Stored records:
----------

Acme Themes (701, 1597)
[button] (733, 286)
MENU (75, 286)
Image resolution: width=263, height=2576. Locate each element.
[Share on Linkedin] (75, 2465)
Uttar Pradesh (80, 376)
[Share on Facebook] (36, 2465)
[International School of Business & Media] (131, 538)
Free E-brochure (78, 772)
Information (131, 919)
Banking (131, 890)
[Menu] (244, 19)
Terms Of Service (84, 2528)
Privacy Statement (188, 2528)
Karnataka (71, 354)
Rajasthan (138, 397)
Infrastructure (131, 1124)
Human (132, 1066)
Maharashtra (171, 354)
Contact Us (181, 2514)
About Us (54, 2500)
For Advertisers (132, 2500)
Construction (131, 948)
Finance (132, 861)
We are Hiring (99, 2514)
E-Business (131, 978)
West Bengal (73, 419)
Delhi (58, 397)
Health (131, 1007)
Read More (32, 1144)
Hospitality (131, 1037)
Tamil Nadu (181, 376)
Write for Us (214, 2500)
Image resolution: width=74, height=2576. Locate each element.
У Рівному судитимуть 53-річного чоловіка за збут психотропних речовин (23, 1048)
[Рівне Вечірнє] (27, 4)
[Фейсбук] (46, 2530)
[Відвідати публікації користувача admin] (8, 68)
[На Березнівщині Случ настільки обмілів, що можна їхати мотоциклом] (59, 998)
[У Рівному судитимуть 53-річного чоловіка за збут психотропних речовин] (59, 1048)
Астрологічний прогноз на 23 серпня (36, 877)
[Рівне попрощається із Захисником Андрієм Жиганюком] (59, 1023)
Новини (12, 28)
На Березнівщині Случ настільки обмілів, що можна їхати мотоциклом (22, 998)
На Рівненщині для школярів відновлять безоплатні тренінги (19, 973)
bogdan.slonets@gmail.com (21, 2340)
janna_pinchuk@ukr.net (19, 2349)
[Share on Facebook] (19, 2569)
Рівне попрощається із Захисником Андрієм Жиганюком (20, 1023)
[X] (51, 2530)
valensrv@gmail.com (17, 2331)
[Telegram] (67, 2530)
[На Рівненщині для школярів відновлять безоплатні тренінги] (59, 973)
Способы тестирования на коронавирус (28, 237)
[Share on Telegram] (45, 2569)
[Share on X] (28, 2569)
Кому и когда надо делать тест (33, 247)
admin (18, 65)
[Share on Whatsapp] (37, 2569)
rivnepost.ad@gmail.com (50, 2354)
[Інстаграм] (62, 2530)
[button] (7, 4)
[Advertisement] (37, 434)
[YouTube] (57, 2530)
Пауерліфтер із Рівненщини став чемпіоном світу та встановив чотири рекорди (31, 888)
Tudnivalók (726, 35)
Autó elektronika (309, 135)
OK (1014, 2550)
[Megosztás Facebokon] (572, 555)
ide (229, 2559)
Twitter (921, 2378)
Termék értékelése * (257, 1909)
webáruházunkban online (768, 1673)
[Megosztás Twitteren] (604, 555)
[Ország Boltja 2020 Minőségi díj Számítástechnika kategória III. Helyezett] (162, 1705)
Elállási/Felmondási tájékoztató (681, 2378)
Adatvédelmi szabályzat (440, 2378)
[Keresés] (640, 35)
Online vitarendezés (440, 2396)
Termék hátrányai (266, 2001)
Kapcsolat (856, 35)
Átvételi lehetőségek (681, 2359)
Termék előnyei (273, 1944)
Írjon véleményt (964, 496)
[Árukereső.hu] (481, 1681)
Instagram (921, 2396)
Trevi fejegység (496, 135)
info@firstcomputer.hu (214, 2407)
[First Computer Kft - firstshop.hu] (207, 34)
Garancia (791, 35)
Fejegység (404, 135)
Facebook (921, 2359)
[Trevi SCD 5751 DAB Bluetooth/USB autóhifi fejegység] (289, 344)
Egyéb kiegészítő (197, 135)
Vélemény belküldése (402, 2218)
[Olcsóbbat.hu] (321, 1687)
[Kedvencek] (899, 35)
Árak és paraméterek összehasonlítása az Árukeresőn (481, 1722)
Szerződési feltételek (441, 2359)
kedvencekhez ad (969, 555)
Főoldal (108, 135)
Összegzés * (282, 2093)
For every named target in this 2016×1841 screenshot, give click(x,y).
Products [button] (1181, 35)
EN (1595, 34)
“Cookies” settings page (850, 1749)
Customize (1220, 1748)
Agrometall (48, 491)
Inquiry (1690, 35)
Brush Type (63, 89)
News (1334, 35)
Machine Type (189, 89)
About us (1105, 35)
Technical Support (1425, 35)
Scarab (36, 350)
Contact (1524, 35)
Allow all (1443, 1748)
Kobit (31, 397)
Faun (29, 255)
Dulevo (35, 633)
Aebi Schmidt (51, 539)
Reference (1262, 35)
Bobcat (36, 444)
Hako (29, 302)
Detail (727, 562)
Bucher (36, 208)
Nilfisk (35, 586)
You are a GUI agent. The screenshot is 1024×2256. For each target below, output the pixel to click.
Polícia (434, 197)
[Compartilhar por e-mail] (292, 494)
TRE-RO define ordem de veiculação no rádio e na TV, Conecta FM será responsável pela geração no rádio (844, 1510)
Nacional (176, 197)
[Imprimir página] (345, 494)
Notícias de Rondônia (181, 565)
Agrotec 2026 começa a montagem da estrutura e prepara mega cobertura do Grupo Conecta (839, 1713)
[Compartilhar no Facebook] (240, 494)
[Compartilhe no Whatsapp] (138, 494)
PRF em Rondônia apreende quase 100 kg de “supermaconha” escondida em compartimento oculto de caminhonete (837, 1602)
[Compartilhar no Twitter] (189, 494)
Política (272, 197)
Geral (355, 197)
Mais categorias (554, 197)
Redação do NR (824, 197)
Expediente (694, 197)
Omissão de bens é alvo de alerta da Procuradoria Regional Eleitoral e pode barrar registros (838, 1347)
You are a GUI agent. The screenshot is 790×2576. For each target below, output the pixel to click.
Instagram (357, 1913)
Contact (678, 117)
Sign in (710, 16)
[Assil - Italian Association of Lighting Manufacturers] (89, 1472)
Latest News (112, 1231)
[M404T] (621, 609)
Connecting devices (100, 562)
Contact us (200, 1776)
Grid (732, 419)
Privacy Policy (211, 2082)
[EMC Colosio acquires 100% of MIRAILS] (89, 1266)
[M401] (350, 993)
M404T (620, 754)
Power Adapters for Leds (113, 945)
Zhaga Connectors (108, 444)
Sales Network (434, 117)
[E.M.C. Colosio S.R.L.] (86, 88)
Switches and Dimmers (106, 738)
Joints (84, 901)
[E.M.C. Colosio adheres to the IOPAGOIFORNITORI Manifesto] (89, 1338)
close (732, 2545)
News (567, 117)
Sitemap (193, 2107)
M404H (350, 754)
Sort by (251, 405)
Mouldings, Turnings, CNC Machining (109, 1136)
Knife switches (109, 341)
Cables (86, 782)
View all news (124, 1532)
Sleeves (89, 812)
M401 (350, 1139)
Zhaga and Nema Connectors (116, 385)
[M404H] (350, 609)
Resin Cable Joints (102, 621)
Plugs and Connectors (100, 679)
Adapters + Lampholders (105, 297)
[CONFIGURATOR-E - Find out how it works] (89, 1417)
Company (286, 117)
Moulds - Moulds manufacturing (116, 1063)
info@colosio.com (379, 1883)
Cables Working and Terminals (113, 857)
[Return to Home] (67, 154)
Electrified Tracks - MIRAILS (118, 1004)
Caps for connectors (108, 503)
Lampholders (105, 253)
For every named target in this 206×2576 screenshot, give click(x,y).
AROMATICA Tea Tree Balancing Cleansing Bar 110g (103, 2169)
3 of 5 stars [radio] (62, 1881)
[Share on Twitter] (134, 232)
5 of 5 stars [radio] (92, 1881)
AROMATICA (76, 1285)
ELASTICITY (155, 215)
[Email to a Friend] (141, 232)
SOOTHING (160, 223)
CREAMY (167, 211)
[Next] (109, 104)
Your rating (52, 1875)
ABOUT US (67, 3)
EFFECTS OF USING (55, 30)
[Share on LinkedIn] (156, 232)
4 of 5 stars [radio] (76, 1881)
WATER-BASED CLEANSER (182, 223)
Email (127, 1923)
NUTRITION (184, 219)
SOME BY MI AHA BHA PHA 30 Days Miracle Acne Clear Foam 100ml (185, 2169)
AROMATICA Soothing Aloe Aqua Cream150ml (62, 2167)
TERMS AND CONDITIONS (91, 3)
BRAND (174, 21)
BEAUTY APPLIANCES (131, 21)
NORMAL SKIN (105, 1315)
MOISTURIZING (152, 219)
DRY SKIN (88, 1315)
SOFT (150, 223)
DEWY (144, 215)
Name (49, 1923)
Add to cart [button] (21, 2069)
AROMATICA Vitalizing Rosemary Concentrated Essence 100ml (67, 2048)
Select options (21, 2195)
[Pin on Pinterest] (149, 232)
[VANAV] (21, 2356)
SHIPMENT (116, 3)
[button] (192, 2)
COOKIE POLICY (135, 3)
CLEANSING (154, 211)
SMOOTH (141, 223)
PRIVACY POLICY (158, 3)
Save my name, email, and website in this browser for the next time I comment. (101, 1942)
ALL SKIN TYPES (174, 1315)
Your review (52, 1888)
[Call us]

----------

*What you should do*. Look above for the line containing "EFFECTS OF USING (55, 30)", then transcribe it and all lines after it through the last, exactly and with nothing else.

*Task output*.
EFFECTS OF USING (55, 30)
[Share on LinkedIn] (156, 232)
4 of 5 stars [radio] (76, 1881)
WATER-BASED CLEANSER (182, 223)
Email (127, 1923)
NUTRITION (184, 219)
SOME BY MI AHA BHA PHA 30 Days Miracle Acne Clear Foam 100ml (185, 2169)
AROMATICA Soothing Aloe Aqua Cream150ml (62, 2167)
TERMS AND CONDITIONS (91, 3)
BRAND (174, 21)
BEAUTY APPLIANCES (131, 21)
NORMAL SKIN (105, 1315)
MOISTURIZING (152, 219)
DRY SKIN (88, 1315)
SOFT (150, 223)
DEWY (144, 215)
Name (49, 1923)
Add to cart [button] (21, 2069)
AROMATICA Vitalizing Rosemary Concentrated Essence 100ml (67, 2048)
Select options (21, 2195)
[Pin on Pinterest] (149, 232)
[VANAV] (21, 2356)
SHIPMENT (116, 3)
[button] (192, 2)
COOKIE POLICY (135, 3)
CLEANSING (154, 211)
SMOOTH (141, 223)
PRIVACY POLICY (158, 3)
Save my name, email, and website in this browser for the next time I comment. (101, 1942)
ALL SKIN TYPES (174, 1315)
Your review (52, 1888)
[Call us]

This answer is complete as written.